## Your objective
All that is needed is the line in the material below containing "1372x878 pixels. How", plus every line after it, printed exactly.

· · · · ·

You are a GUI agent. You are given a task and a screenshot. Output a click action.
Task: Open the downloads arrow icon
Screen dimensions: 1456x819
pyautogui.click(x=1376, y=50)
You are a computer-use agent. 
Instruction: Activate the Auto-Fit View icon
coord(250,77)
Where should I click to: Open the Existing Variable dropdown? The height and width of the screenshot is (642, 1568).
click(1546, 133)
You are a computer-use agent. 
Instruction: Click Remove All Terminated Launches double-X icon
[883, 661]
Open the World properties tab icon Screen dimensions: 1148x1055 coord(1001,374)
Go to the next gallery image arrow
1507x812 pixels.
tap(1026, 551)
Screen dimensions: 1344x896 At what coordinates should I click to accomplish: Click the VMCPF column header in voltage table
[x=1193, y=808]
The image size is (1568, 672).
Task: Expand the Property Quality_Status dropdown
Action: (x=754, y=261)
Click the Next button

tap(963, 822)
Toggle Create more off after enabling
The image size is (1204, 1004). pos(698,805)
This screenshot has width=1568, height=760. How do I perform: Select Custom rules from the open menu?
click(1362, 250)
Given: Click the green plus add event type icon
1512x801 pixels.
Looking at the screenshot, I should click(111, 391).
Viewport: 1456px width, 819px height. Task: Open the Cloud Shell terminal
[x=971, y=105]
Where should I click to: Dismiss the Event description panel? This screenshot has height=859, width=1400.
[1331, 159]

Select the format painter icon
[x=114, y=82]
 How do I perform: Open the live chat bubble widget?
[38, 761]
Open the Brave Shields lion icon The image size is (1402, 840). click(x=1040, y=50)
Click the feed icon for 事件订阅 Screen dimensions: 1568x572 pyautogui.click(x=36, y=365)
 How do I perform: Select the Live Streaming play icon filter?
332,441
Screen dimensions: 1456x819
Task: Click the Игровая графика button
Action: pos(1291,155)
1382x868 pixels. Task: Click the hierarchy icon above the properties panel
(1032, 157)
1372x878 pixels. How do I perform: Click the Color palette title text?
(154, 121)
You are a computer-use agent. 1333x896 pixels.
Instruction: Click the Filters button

· · · · ·

## Output for this exercise
1372x878 pixels. How do I perform: Click the Color palette title text?
(154, 121)
You are a computer-use agent. 1333x896 pixels.
Instruction: Click the Filters button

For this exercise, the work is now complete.